Op-ed: First up for Partners' new CEO? Repair relationship with Harvard

In a Feb. 21 letter to The Boston Globe, Mitchell Rabkin, MD, the former chief executive of Beth Israel Deaconess Medical Center, said the new CEO of Partners HealthCare should repair the institution's relationship with Harvard Medical School.

While Partners' next full-time CEO will have many responsibilities, Dr. Rabkin argues that chief among them should be the Boston-based health system's relationship with Harvard Medical School, also in Boston. Many of the system's flagship hospitals, including Massachusetts General Hospital and Brigham and Women's Hospital, serve as affiliated teaching hospitals with the medical school.

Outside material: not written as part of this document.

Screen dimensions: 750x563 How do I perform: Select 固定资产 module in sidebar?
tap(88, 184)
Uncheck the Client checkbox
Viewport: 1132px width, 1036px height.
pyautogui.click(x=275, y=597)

Dr. Rabkin argues that while individual researchers at Harvard try to collaborate, the institution's affiliated hospitals often do not work together on research or training. For example, MGH and Brigham previously allowed medical residents to rotate across all Harvard-affiliated hospitals. Since the two hospitals became part of the larger Partners system, however, residents can now only rotate between Partners-affiliated institutions, "limit[ing] the breadth of experience for their trainees and those of the other hospitals," he writes.

"It is time for Partners to realize that its hospitals are affiliates of Harvard Medical School and not the reverse. Partners' next chief must recognize that its luster will grow best through greater institutional colleagueship rather than insularity," Dr. Rabkin writes.

Earlier this week, Partners announced Anne Klibanski, MD, will take over as interim president and CEO of the institution. Current chief executive David Torchiana, MD, revealed plans last month to step down in April.